If you’d like to understand what happens on Dylan Peirce’s Pindrops, you first need to understand that it is not meant to be understood in the conventional sense of that word. Instead, the six compositions of his debut album on the newly launched Digital in Berlin label need to be perceived, absorbed, and given time to transform. This is, after all, part of the process involved in their making.
The Berlin-based artist has previously worked extensively with sound in his visual art pieces and installations, but in recent years has focused on this aspect of his artistic practice more exclusively.
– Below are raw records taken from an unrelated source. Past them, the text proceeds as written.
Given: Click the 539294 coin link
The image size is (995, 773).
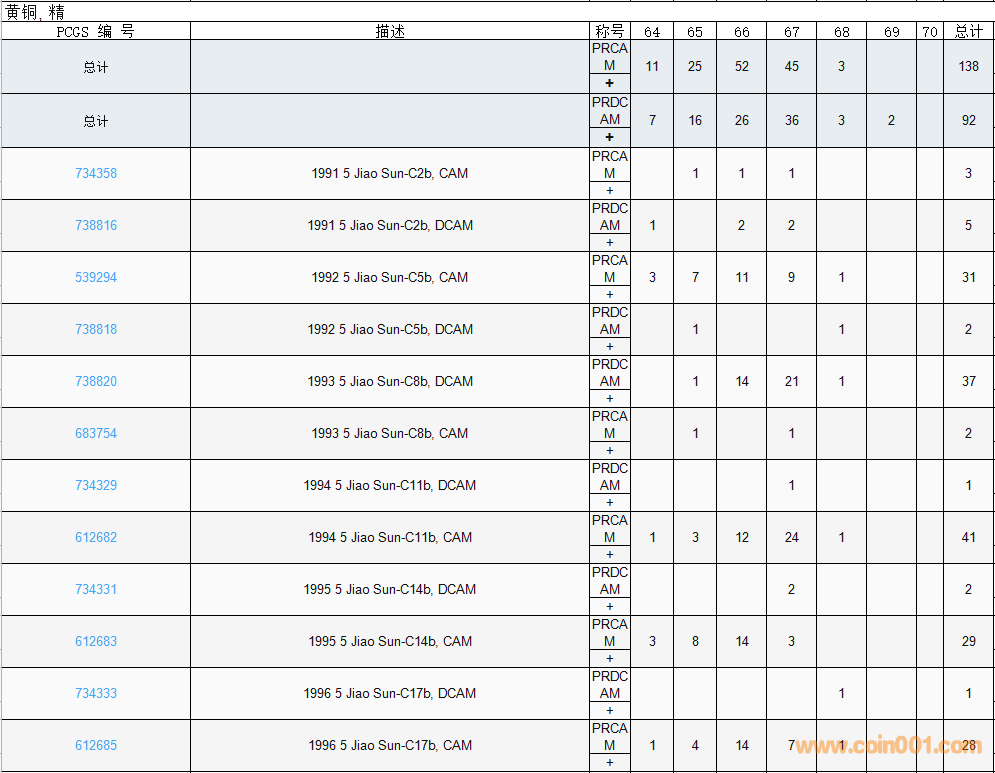Looking at the screenshot, I should click(96, 277).
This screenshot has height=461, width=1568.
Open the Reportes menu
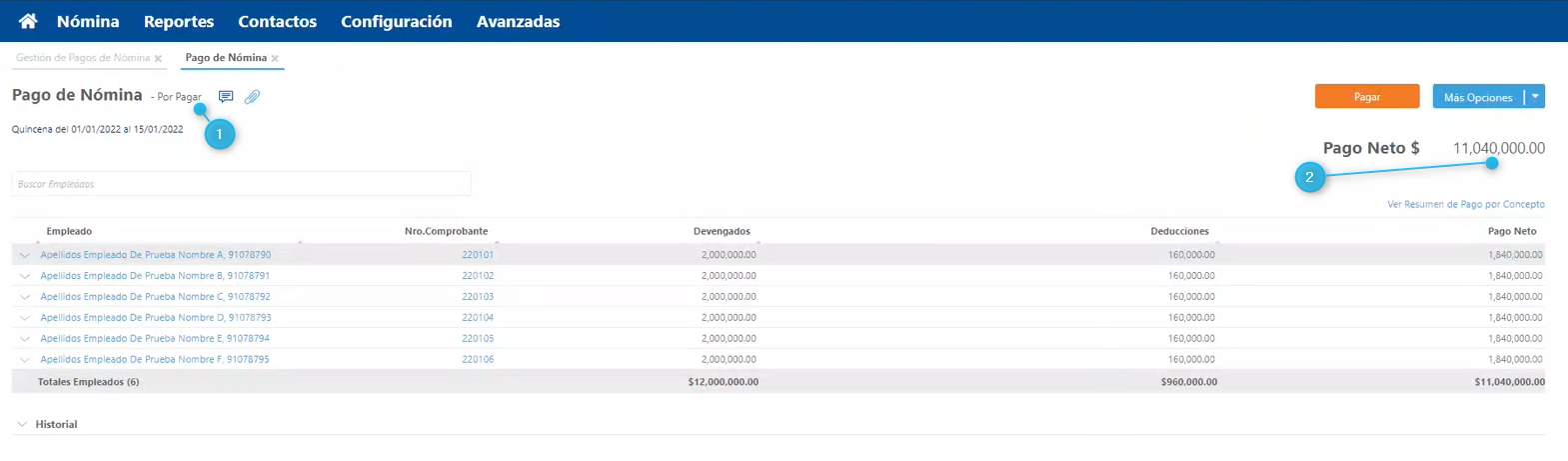tap(179, 21)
For this, he uses minute sound events, the proverbial “pindrops”, as the starting points for pieces of music by magnifying them and letting them mutate and take on a life of their own.
Peirce records his basic material at varying scales, using field recordings, sound captured with contact mics or electromagnetic sensors as well as close-miking techniques. The resulting music is marked by unpredictability, infused with moments in which it is unclear what exactly is becoming audible. Much like Peirce’s holistic yet transformative working process, so intrinsically linked to a sculptural approach, it is not the music alone that raises questions: look for example at the record’s cover and ask yourself what exactly you’re looking at: the bird’s eye view onto a geological formation in a remote and hostile environment? A snapshot of an old, disintegrating concrete wall in an abandoned building? An eroded form that has been put under a microscope? The answer to all these questions is, of course, “yes”. And “no”. Or “well, it depends”. Or “how could anyone possibly say?”.
What is certain is that Pindrops as a whole follows a dynamic trajectory. In the first half of the album the music focuses on the interplay of small elements like in “Heights”—which calls to mind classic minimal music, IDM and musique concrète—before slowly zooming out to reveal broader structures near the end of the album. This gradual shift illustrates how Peirce lets his source material evolve as he works with it, but can also be understood as a way of relating the music to a wider context.
While neither working solely with soundscapes nor explicitly referring to the tradition of acoustic ecology, there is a reason why these pieces sound so organic both sonically and structurally: in their own processual way, they mirror and reflect upon ecological developments, the life hidden below the threshold of human perception, whether in the smallest of sounds or the traces left by what are being referred to as “hyperobjects” in ecological theory.
So, what do you need to understand when listening to Pindrops? That it is little more than a delusion to believe that we can comprehend what we listen to when we hear it. Pindrops shatters this notion—not with a grand gesture, but bit by bit. And then it slowly picks up the pieces to sculpt something entirely different out of them.